PKC immunoassays. Gallbladder epithelial cells at days 5-6 of primary culture were incubated for 10 min, with or without PMA (0.16 µmol/l), TCDC (0.5 mmol/l), or TUDC (0.5 mmol/l) in Ultroser G-free DMEM/Ham's F-12. Cells were then harvested and sonicated in ice-cold buffer containing 10 mmol/l Tris · HCl (pH 7.5), 0.25 mol/l sucrose, 0.2 mmol/l CaCl2, and protease inhibitor cocktail (from Roche, Meylan, France). After the addition of EDTA at a final concentration of 1 mmol/l, the samples were centrifuged at 100,000 g for 60 min. The crude membrane pellet was suspended in a buffer containing 20 mmol/l Tris · HCl (pH 7.5), 0.25 mol/l sucrose, 1 mmol/l EDTA, 1 mmol/l EGTA, 10 mmol/l 2-mercaptoethanol, protease inhibitor cocktail, and 1% Triton X-100. After sonication on ice, and centrifugation at 100,000 g for 60 min, insoluble material was discarded and the supernatant was collected as a solubilized membrane fraction. Membrane proteins (10 µg) were then subjected to electrophoresis through a 7.5% SDS polyacrylamide gel, and transferred to polyvinylidene difluoride membranes. Immunoblotting was performed using monoclonal antibodies raised against alpha -, beta -, gamma -, delta -, and epsilon -isoforms (Transduction Laboratories, Le Pont-de-Claix, France), at concentrations of 0.25-1 mg/l. Immunoreactivity was revealed by enhanced chemiluminescence (Amersham, Les Ulis, France).

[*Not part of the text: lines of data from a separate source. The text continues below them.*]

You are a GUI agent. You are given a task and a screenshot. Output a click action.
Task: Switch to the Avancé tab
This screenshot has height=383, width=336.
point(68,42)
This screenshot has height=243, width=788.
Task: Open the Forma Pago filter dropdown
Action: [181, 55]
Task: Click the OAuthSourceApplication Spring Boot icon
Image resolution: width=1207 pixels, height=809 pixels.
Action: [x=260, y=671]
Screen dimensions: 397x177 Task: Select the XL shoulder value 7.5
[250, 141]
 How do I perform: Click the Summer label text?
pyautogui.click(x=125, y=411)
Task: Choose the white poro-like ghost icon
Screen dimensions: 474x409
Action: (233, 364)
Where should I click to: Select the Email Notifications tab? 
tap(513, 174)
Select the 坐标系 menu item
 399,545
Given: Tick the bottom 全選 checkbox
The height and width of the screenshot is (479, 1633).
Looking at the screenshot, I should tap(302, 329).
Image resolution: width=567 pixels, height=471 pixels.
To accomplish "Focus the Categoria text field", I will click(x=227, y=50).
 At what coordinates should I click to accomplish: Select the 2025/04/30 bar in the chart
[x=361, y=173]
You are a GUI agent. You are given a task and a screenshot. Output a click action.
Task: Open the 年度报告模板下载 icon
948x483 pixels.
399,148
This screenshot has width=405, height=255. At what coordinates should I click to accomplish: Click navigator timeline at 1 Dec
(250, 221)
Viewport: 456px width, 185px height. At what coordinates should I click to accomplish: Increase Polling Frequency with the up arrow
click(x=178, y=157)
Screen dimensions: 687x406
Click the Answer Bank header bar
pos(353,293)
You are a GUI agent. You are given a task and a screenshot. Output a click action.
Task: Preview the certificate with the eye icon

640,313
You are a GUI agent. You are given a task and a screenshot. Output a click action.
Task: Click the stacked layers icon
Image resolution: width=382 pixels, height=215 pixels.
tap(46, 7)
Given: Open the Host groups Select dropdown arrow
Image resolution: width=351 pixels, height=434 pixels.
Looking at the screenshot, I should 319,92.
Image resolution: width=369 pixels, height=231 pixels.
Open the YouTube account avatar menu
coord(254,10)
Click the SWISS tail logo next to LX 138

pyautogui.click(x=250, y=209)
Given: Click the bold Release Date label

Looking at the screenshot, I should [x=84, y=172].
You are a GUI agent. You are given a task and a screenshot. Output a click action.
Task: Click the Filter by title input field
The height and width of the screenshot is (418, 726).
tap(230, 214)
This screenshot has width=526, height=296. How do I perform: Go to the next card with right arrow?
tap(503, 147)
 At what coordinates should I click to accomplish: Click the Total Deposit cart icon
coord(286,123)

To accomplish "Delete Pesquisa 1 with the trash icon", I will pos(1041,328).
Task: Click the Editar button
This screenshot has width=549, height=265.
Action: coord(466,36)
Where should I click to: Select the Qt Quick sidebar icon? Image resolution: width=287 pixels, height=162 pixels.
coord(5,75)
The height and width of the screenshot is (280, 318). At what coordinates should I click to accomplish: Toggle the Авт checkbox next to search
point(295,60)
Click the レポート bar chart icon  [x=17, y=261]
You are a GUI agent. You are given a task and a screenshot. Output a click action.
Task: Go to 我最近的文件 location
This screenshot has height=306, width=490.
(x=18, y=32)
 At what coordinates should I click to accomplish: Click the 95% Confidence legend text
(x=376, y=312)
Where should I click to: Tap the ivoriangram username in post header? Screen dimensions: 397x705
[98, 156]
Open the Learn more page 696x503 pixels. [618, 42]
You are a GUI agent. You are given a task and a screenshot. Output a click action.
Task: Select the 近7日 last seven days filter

Chloride efflux assay. Chloride efflux was measured as described (15). Gallbladder epithelial cells at days 5-6 of primary culture were loaded with 36Cl (5 µCi/ml) in efflux buffer containing (in mmol/l) 140 NaCl, 4 KCl, 1 KH2PO4, 2 MgCl2, 1 CaCl2, 10 glucose, and 10 HEPES, pH 7.4, for 1 h at 37°C. Cells were washed rapidly three times with 1 ml of isotope-free buffer, which was then replaced at 2-min intervals, before stimulating agents were added in 1 ml of efflux buffer, whereas efflux buffer alone was added to the controls. The following agents were tested: isoproterenol (10 µmol/l) and CPT-cAMP (0.2 mmol/l) alone or combined with TCDC (0.5 mmol/l) and TUDC (0.5 mmol/l). Where indicated, the efflux buffer at all time points contained DPC (1 mmol/l) or DIDS (1 mmol/l) chloride channel blockers, or BAPTA/AM (50 µmol/l), a chelator of intracellular calcium. At the end of experiments, the cells were solubilized in 1 mol/l NaOH, and samples were counted for radioactivity. The efflux was calculated as the ratio of radioactivity in the efflux sample at a given time to the total radioactivity present in the cells during the previous 2-min interval. Increases in chloride efflux expressed in percent were calculated as the ratio between the peak of chloride efflux occurring 2-4 min after stimulation and the chloride efflux measured immediately before stimulation (basal level).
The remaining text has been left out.